Friday, September 29, 2006

New Federal Law: There is No Law

    Exactly what does it mean to live in a “free country?”  Does it mean that you have certain inalienable rights, such as a right to trial and legal representation?  If one’s rights can be summarily be suspended, revoked or made irrelevant forever by a single branch of government without recourse to the courts or a legislature, is one still “free?”

    On September 28, 2006, the Senate passed a bill giving President Bush extraordinary abilities to do almost anything if not anything, with almost anyone, if not anyone, he chooses.  The Bill awaits expected reconciliation with the House version before it is signed into law by the President.

According to a NY Times editorial on 9/28/06, these are some of the bill’s biggest flaws:

“Enemy Combatants: A dangerously broad definition of “illegal enemy combatant” in the bill could subject legal residents of the United States, as well as foreign citizens living in their own countries, to summary arrest and indefinite detention with no hope of appeal.  The president could give the power to apply this label to anyone he wanted.

The Geneva Conventions: The bill would repudiate a half-century of international precedent by allowing Mr. Bush to decide on his own what abusive interrogation methods he considered permissible.  And his decision could stay secret — there’s no requirement that this list be published.

Habeas Corpus: Detainees in U.S. military prisons would lose the basic right to challenge their imprisonment.  These cases do not clog the courts, nor coddle terrorists.  They simply give wrongly imprisoned people a chance to prove their innocence.

Judicial Review: The courts would have no power to review any aspect of this new system, except verdicts by military tribunals.  The bill would limit appeals and bar legal actions based on the Geneva Conventions, directly or indirectly.  All Mr.
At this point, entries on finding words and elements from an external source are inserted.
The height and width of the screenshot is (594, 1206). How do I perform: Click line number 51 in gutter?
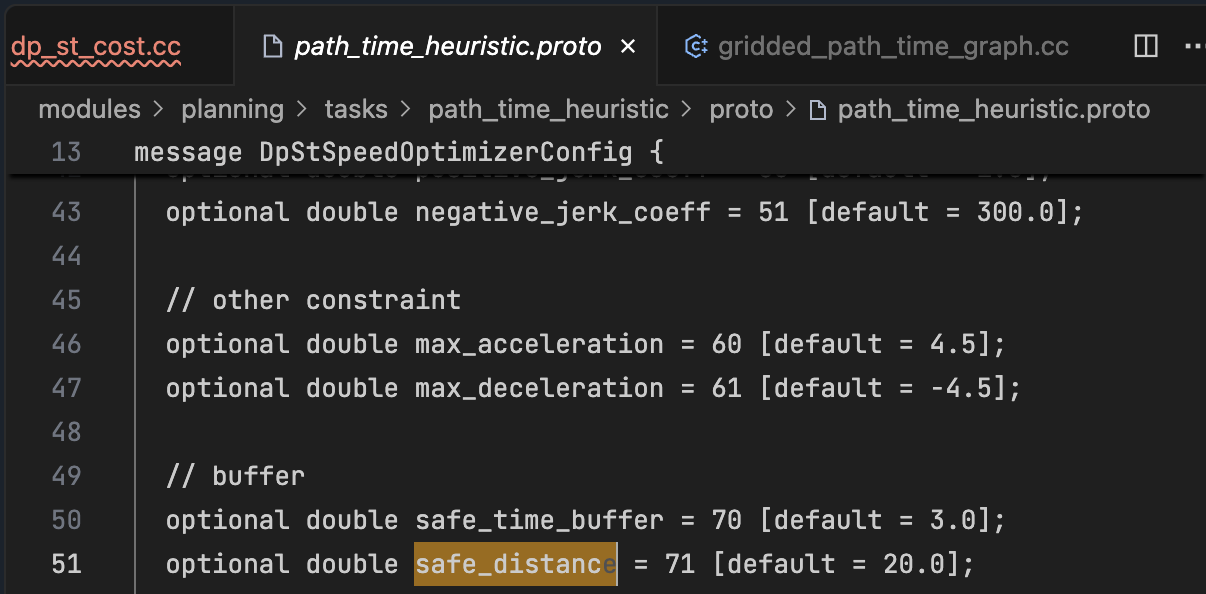click(66, 564)
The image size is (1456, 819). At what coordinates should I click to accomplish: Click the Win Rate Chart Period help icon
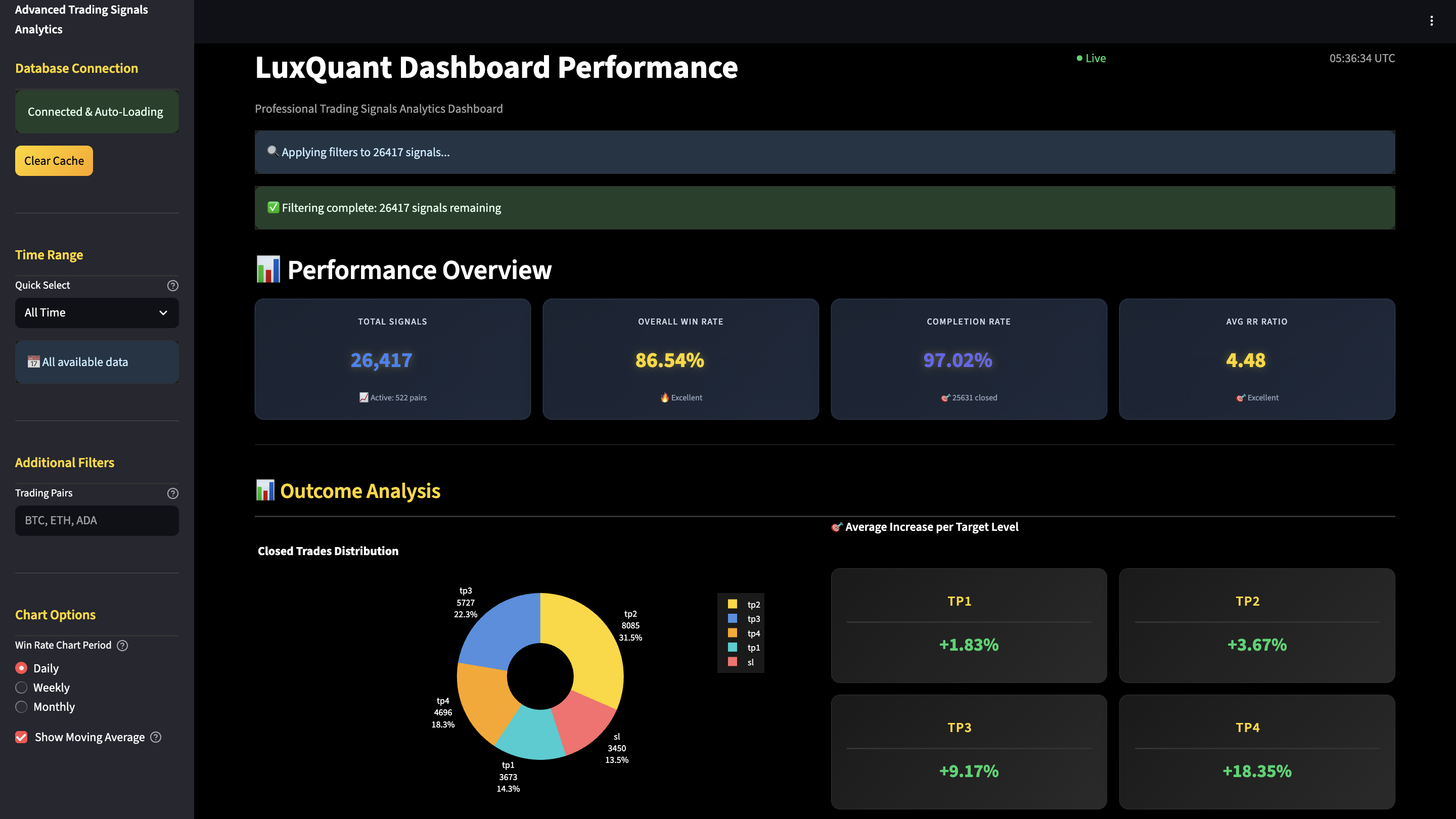pyautogui.click(x=123, y=645)
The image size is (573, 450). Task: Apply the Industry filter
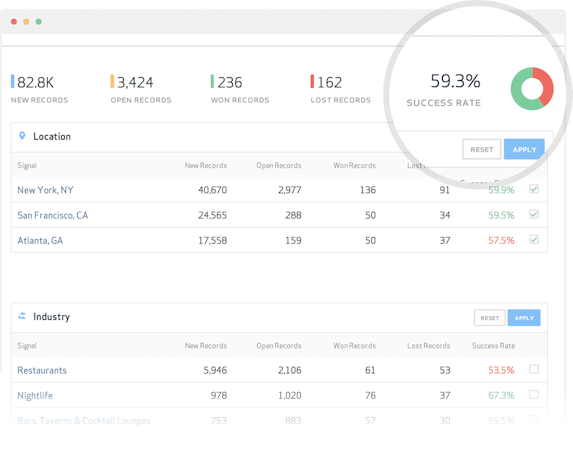(x=524, y=318)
Bush would have to do to lock anyone up forever is to declare him an illegal combatant and not have a trial.

Coerced Evidence: Coerced evidence would be permissible if a judge considered it reliable — already a contradiction in terms — and relevant.  Coercion is defined in a way that exempts anything done before the passage of the 2005 Detainee Treatment Act, and anything else Mr. Bush chooses.

Secret Evidence: American standards of justice prohibit evidence and testimony that is kept secret from the defendant, whether the accused is a corporate executive or a mass murderer.  But the bill as redrafted by Mr. Cheney seems to weaken protections against such evidence.
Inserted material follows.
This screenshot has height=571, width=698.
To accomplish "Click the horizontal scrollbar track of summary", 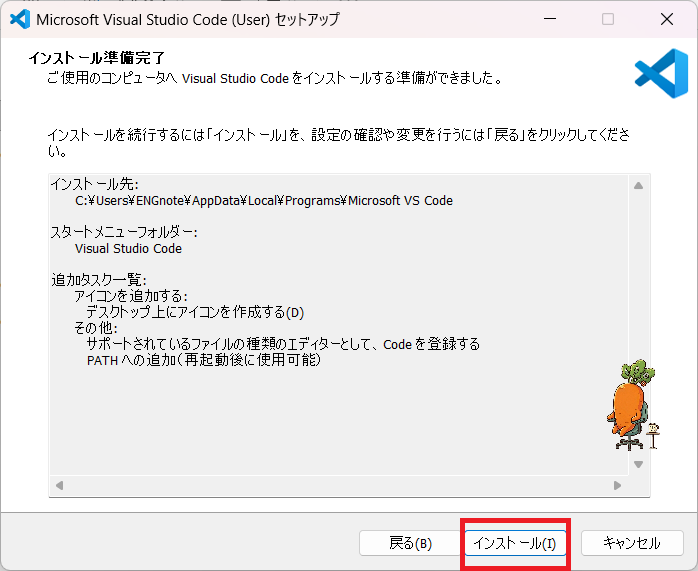I will (x=338, y=485).
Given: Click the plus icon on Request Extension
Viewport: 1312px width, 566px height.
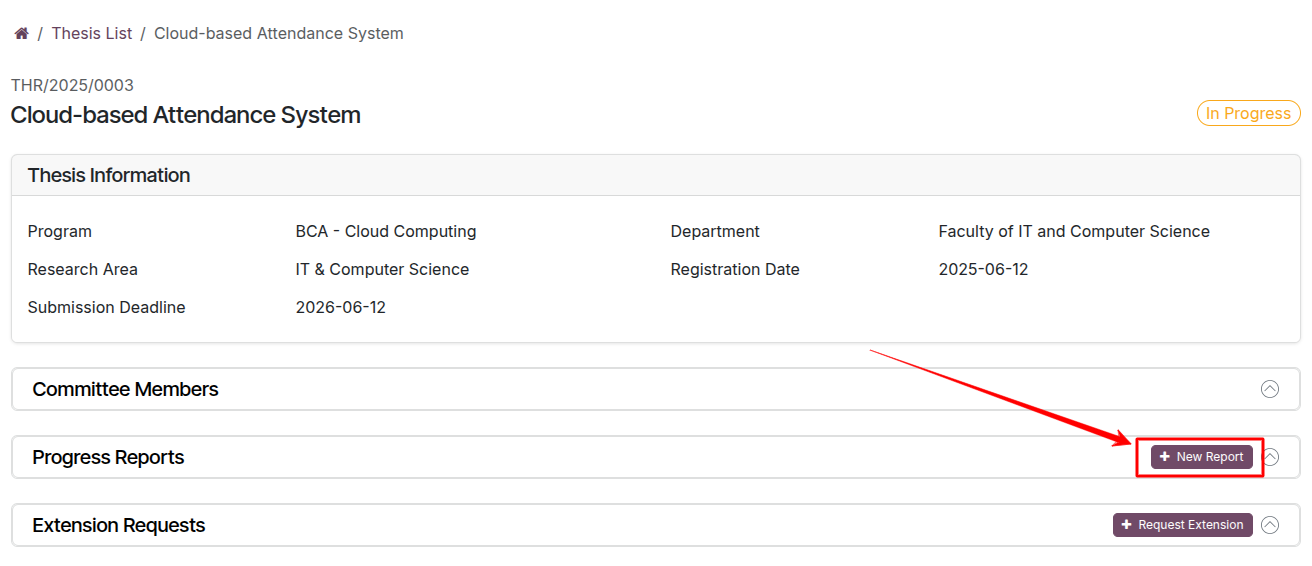Looking at the screenshot, I should pos(1126,525).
Offenses: The definition of torture is unacceptably narrow, a virtual reprise of the deeply cynical memos the administration produced after 9/11.  Rape and sexual assault are defined in a retrograde way that covers only forced or coerced activity, and not other forms of nonconsensual sex.  The bill would effectively eliminate the idea of rape as torture.”

Under this law, the President could literally designate Al Gore, the Dixie Chicks and Jon Stewart “enemy combatants” and imprison them, secretly if he chooses, torture them, deny them even an opportunity to see an  attorney or go to court, deny them contact their families and possibly even kill them.